Theorem: The gamma function Γ(z) := m!m^{z}/(z(z + 1) … (z + m)), where m = (ώ + 1)^{(ώ+1)²} and z ∈ ^{ω}ℂ \ -^{ω}ℕ, is ω-transcendental for z ∈ ^{ω}ℚ and for suitable supersets of ^{ω}ℕ resp. ^{ω}ℚ.

Proof: The values of Γ(z) are zeros of minimal polynomials or series with infinite integer coefficients.⃞

Theorem: For x ∈ ^{ω}ℝ, let s(x) be the sum of x^{k}/k over all k ∈ ^{ω}ℕ*. If we define Euler's constant as γ = s(1) - ln ώ ∈ ]0, 1[ (since dx/⌊x⌋ - dx/x ≥ 0 and dx/⌊1 + x⌋ - dx/x ≤ 0 for x ∈ ^{ω}ℝ_{≥1} in the integral representation of γ) and accept m s(½) - s(r/2^{m}) as a representation of ln ώ with ώ = 2^{m} - r, m ∈ ^{ω}ℕ and r ∈ [0, 2^{m-1}[ with a precision of O(m/2^{ώ+1}), then γ is infinite rational and therefore ω-transcendental.

Proof: We obtain -ln(1 - x) = s(x) + O(x^{ώ+1}/(1 - x)) + t(x)dx for x ∈ [-1, 1 - 1/c] and a real function t(x) such that |t(x)| < ώ + 1 by (exact) integration (see Nonstandard Analysis) of the geometric series.

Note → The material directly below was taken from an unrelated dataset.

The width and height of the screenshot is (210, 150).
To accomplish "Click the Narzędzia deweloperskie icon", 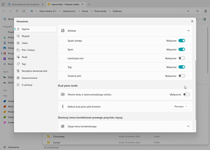I will (x=18, y=71).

The claim follows from the greatest-prime criterion after applying Fermat's little theorem to the denominator of the k-th summand of s, for the largest or second-largest prime in ^{ω}ℕ, whose product is greater than m 2^{m-1} + 2^{m} - r by the prime number theorem.⃞

Remark: At all (higher) precisions, the numerators of the summands contain higher powers of two (after cancelling with the denominator where applicable), so the theorem remains valid. This in particular includes t(x)dx at almost any arbitrary precision, by successively reducing γ to a fraction. If we set dx to be the reciprocal of the maximal power of two in this configuration, with an infinite natural exponent for infinite rational t(x), the claim even holds exactly. In any case, the statement is valid for infinitely many levels of infinity of n, and in particular holds from the conventional perspective.

Definition: When two numbers x, y ∈ ^{ω}ℂ* or their reciprocals do not satisfy any polynomial or series equation p(x, y) = 0, so they are called *ω-algebraically independent*.

Theorem: By the greatest-prime criterion, with e = (1 + 1/p)^{p} for maximal p ∈ ^{ω}ℙ and π as Wallis product, pairwise ω-algebraically independent representations of A, C_{2}, γ, e, K and π do exist.⃞

Theorem: The BBP series Σp(k)/(q(k)b^{k}) over k for b, k ∈ ^{ω}ℕ and polynomials resp. series p and q ∈ ^{ω}ℤ with q(k) ≠ 0 and deg(p) < deg(q) only yield ω-transcendental values.

Proof: We can reduce the sum to a smallest common denominator d ≥ b^{m} > ω with d, m ∈ ℕ*.

Remark: Since all real numbers are (approximately) (infinite) rational numbers, we can compute them in real-time.

Approximation theorem for real algebraic numbers: Every real irrational algebraic number of degree k may be approximated by a real ω-algebraic number of degree h < k with an average asymptotic error of π ζ(h + 1)/(2 |^{ω}ℤ|^{h} ln h).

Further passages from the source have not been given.